Voronoi opens Phase 1/2 trial testing oral EGFR drug against C797S resistance
VRN110755 enters the clinic in a field crowded with EGFR-mutant NSCLC programs, aiming at resistance mutations that current third-generation inhibitors don't cover.
Executive Summary
- Voronoi has moved an oral EGFR inhibitor into a Phase 1/2 trial aimed squarely at patients who have run out of options after standard EGFR-targeted therapy fails.
- The design targets resistance mutations that arise after third-generation inhibitors stop working, a segment current approved drugs do not fully cover.
- EGFR-mutant lung cancer is one of the most heavily worked targets in oncology, with dozens of industry programs and several approved drugs already anchoring the standard of care.
- The trial's early goal is establishing a tolerable dose and safety profile, the foundation any efficacy claim in this crowded space will need to stand on.
The trial
The study, known as REACH-EGFR, is recruiting patients with advanced or metastatic nonsquamous NSCLC carrying documented EGFR mutations. It started enrolling on March 26, 2024, and lists a primary completion date of January 1, 2029. The primary endpoints are dose-finding: estimating the maximum tolerated dose of VRN110755 and tracking dose-limiting toxicities over a 28-day evaluation window, alongside adverse events, ECG changes, and laboratory findings tracked through end of treatment. Secondary endpoints add objective response rate, duration of response, progression-free survival, overall survival, and intracranial response measures for patients with brain metastases. NCT07699328A Study of VRN110755 in Patients With EGFR-Mutant Non-Small Cell Lung CancerNCT07699328
Who it targets
The trial's four cohort structure is built around resistance biology.

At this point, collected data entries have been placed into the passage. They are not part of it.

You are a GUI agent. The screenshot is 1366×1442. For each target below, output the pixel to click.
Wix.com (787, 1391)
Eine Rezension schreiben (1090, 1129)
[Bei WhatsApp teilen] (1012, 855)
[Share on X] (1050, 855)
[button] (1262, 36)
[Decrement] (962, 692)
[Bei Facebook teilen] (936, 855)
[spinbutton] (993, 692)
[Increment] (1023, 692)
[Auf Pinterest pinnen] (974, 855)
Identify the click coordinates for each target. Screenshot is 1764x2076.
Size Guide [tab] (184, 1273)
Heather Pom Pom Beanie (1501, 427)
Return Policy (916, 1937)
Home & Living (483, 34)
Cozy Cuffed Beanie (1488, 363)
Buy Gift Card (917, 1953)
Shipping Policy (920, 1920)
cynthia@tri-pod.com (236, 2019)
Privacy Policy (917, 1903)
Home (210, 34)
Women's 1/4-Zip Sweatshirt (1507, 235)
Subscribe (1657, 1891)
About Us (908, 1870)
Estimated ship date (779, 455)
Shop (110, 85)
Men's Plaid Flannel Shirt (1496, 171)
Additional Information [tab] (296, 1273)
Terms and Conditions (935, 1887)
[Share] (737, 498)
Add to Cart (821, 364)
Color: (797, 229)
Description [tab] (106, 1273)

Phase 1b Cohort A enrolls patients whose tumors carry an EGFR exon 19 deletion or L858R mutation plus a C797X resistance mutation, and who progressed after first-line treatment with a third-generation EGFR tyrosine kinase inhibitor, including osimertinib, lazertinib, or aumolertinib. Other cohorts cover treatment-naive patients with common EGFR mutations and patients with atypical mutations such as G719X, L861Q, and S768I who have exhausted standard options. That structure signals the trial is testing whether VRN110755 can work where the current standard of care runs out, not simply seeking to match it head-on. NCT07699328A Study of VRN110755 in Patients With EGFR-Mutant Non-Small Cell Lung CancerNCT07699328
A crowded target
EGFR is one of the most worked targets in oncology. Industry search of trials sharing the EGFR target and non-small cell lung cancer indication turns up more than 80 peers, spanning small molecules, antibody-drug conjugates, and bispecific antibodies. Direct comparators competing on the same target and modality axis include osimertinib (AstraZeneca, Phase 4) and earlier-stage programs such as SHR-A2009 (Suzhou Suncadia, Phase 3) and BL-B01D1 (Sichuan Baili, Phase 2/3). Field-wide activity in EGFR has declined, with the number of recent trials running well below prior periods, a signal that the pace of new EGFR programs entering the clinic has slowed even as the target remains heavily populated.
Sponsor context
Voronoi carries a small industry pipeline: one other trial in its portfolio is completed, one is recruiting beyond this study, and one has not yet started recruiting. The trial's protocol has not been amended since registration and no prior status changes have been logged beyond the initial filing.
This analysis was produced using AI-assisted reporting systems, AppliedXL data, and official public records. These systems undergo editorial review, quality checks, and regular audits by human experts. Errors may still occur, as with any automated system. Always consult the linked primary sources. Read our AI Editorial Policy.